Gone are the days when a company in New Jersey can sack an employee simply for testing positive on a random cannabis drug test. Today, 130,000 people in the state legally use medicinal cannabis to treat conditions such as chronic pain, multiple sclerosis, epilepsy, cancer and ALS. And since April 21, all adults in the state can legally purchase cannabis. Adult-use sales generated $24 million in just the first month of legalization, according to the New Jersey Cannabis Regulatory Commission.
The change in the cannabis landscape creates challenges for companies that want to create or maintain a safe workspace while also respecting the rights of their employees. At the Cannabis Education and Research Institute, where I serve on the board of trustees, we are calling for a new roadmap for the future of workplace safety — one that recognizes medicinal cannabis as any other medicine.
Singling out and stigmatizing cannabis as something in its own category will not make workplaces safer, especially since cannabis can show up in the urine five to seven days after it has been used, long after a person would still be impaired.
And cannabis is not the only substance that people take that could impair work performance. For example, patients with chronic pain may be prescribed opioids; patients with seizure disorder may take anti-seizure medications that could cause impairment. There are also medications for treating anxiety or allergies that could affect performance at work. Some other conditions, even without medication use, can cause impairment, such as hypoglycemia (low blood sugar), fatigue or insomnia, to mention a few
New policies must focus less on drug tests and more on the truly critical question: Is an employee fit for duty? Can the employee perform the essential function of his/her job safely? Conscientious companies want safe workplaces. So does the public. New policies, we believe, can recognize employees’ right to health care privacy and keep workplaces safe in this new era.

Problems to solve -
[A] In the article on cannabis in the workplace, how much money did adult-use sales bring in during the first month of legalization?
[B] Copy everything in the article on cannabis in the workplace from "Gone are the" down to "Cannabis Regulatory Commission.", word for word.

Data below -
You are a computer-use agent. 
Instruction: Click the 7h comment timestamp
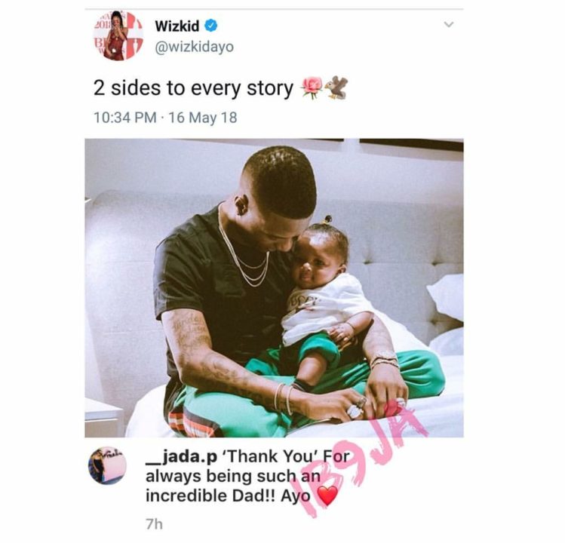pyautogui.click(x=154, y=524)
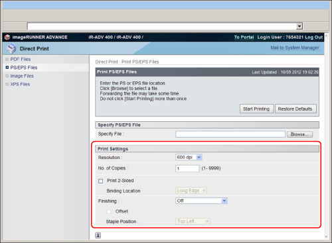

Responses -
[A] $24 million

[B]
Gone are the days when a company in New Jersey can sack an employee simply for testing positive on a random cannabis drug test. Today, 130,000 people in the state legally use medicinal cannabis to treat conditions such as chronic pain, multiple sclerosis, epilepsy, cancer and ALS. And since April 21, all adults in the state can legally purchase cannabis. Adult-use sales generated $24 million in just the first month of legalization, according to the New Jersey Cannabis Regulatory Commission.